It has been an opportunity to reflect upon our past project (2019 – 2024) and the dialogue we share. With Melissa deLaney, Carollyn Kavanagh and Jenn Brazier opening up a discussion about how arts and science feed each other, and encouraging Richard and me to articulate our experience of this.
I find it is about curiosity, care, and an openness to how nature, science and arts intersect, overlap, as well as recognising how distinct they can be. A kind of optimism and trust and listening, deep listening…
So, with the wonderful prompts from the ANAT team,
I begin by reviewing my understanding of bubbles from my earlier project with Richard and his team.
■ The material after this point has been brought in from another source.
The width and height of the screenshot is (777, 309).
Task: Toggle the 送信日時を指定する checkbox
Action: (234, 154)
As an example of the way in which art can not just reinterpret but also reframe science and play with existing forms and patterns from both disciplines, here is
‘The life-cycle of a bubble’
Recording bubbles in the lab, Photo by Filippo Nelli
It came about as video artist, long-time colleague Michael Carmody and I were looking to ‘translate’ the science and the basis of my previous bubbles work with Richard and his team on the then Surf Sounds, ARC-supported project.
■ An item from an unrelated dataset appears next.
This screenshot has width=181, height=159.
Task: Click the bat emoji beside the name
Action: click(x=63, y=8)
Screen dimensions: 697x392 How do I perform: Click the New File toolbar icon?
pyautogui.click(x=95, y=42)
We were looking for a way to ‘tell the story’ of the bubble within a narrative framework that general audiences could understand and respond to.
We had a few versions, and I must say, I quite like seeing the versions alongside each other – it says something about this particular ‘art of translating’ .
In any case, this is the artists’ version, a kind of ‘storyboard’, that we created and used in my public exhibition at Dock Gallery in 2025:
“1. There is a body of water, a waterline
2. Turbulent forces disturb the water
3. These disturbances form a bubble
making music since
pressure is a bubble’s restoring force
pressure has no direction
but force, … force has direction
4. The Bubble wants to be a bubble,
but pressure builds
strain is the response to stress
5. Inevitably the bubble bursts.”
By Michael Carmody and Elissa Goodrich, from discussions with Richard Manasseh, April 2025 and revised April 2026.
One of two bubbles and waves equipped Labs at Swinburne . Photo taken after today’s meeting.
Now, with Richard and his colleague Andrew Ooi at the University of Melbourne and their Bubble Clouds in Ocean Waves ARC- supported team, I turn my focus to bubble behaviour in bubble clouds and bubble curtains …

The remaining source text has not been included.